● Using the information:
(A) Translate this sentence from the court opinion into Spanish: "The commission values the railroads based on their market values."
(B) Reproduce the stretch of the court opinion from "The commission appeals, claiming, among" through "to the commission." word for word.

START Source extract

729 P.2d 1063 | Idaho | 1986
Rehearing
ON DENIAL OF PETITION FOR REHEARING
The Idaho State Tax Commission (commission) appeals the district court’s order granting a writ of prohibition against the commission concerning the commission’s request to obtain certain documents to be used for appraisal purposes.
The commission appeals, claiming, among its assignments of error, that the district court applied an incorrect standard to determine the relevance of the information sought by the commission.
The Union Pacific Railroad and the Burlington Northern Railroad (railroads) own and operate national railway systems which operate in Idaho. The Idaho operating properties of both systems are assessed annually for ad valorem tax purposes by the commission. The commission values the railroads based on their market values. IDAPA 35.03. 202.a. To aid the commission in preparing these assessments, the railroads are required by I.C. § 63-701 et seq. to provide certain information to the commission.
As part of the assessment process the commission wrote to the railroads in January 1984 enclosing the blank annual statement forms required under I.C. § 63-706 and amending the notice section of the form to request several documents including “a copy of any long-range or strategic plan prepared in whole or in part during the calendar year 1983.” The railroads filed a motion to quash the request with the commission. The motion was denied.
The railroads petitioned the district court for a writ of prohibition to quash the requests of the commission. At trial, the railroads produced three witnesses to show that the strategic plans were “forward looking” and too speculative to be effectively used in the assessment process. Mr. Rebensdorf, the vice president for planning
The commission produced two witnesses to show that the strategic plan could be used in some assessment procedures. Mr. Goodwin, an appraiser from Kansas, testified that some assessors use what is known as the discounted cash flow model of appraisal. He testified that “for appraising under this model, some elements [of the strategic plan] would be very helpful.” He also testified that other sources of information about the future value of the railroads is more expensive than the railroads’ testimony would indicate. Mr. Goodwin testified that he believed that the strategic plan would provide more accurate information than could be found in the marketplace because management has a better view of the company’s performance than most analysts. Dr. Cornell, a U.C.L.A. professor, testified for the state that the strategic plan would be useful in assessing a utility under the discounted cash flow method. Finally, counsel for the commission argued that the strategic plan contains many conclusions and projections which are relevant to the assessment process. Primarily, the plan may contain a resolution of whether the cash flow from railroad assets is expected to grow due to inflationary pressures which were predictable at the time of the assessment. Counsel argued that such potentially relevant material as cap rate determinations, equipment expense projections, replacement costs, and inflation rate predictions for labor costs, capital costs and revenue increases might appear in the strategic plan. According to counsel, the plan might also contain predictions concerning regulatory changes and other forces affecting the competitive environment of the railroads, all of which could affect the market value of the railroad.
The district court held that the following standard applies to determine the relevance of information requested by the commission:
1. The demand for the strategic plans must not exceed the commission’s investigatory powers.

END Source extract
START Collected data

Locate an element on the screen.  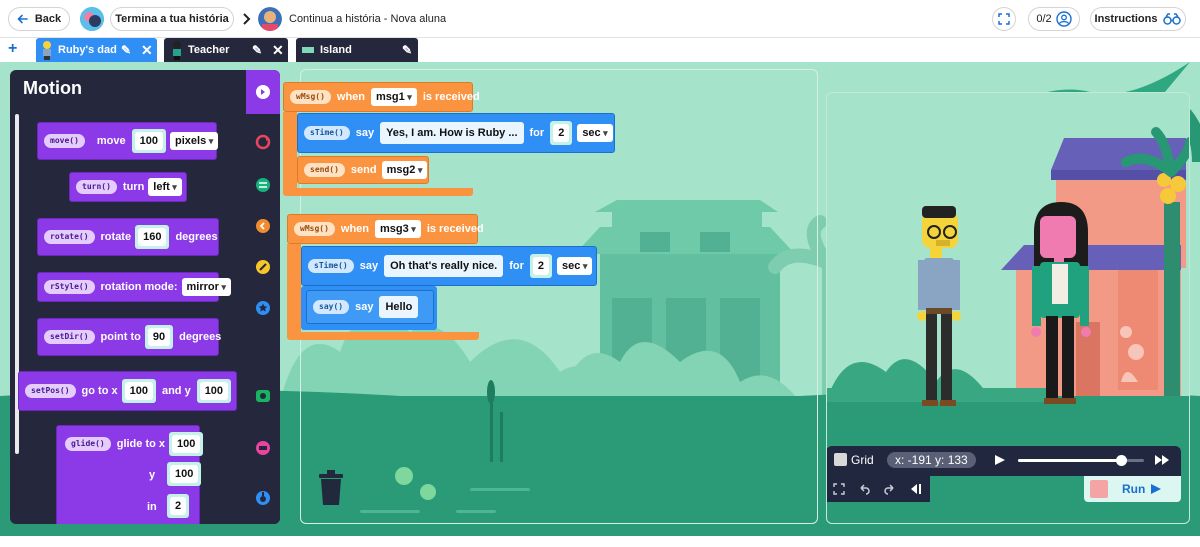
message-dropdown: msg1 is located at coordinates (394, 97).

END Collected data

● Results for each task:
(A) La comisión valora los ferrocarriles con base en sus valores de mercado.

(B)
The commission appeals, claiming, among its assignments of error, that the district court applied an incorrect standard to determine the relevance of the information sought by the commission.
The Union Pacific Railroad and the Burlington Northern Railroad (railroads) own and operate national railway systems which operate in Idaho. The Idaho operating properties of both systems are assessed annually for ad valorem tax purposes by the commission. The commission values the railroads based on their market values. IDAPA 35.03. 202.a. To aid the commission in preparing these assessments, the railroads are required by I.C. § 63-701 et seq. to provide certain information to the commission.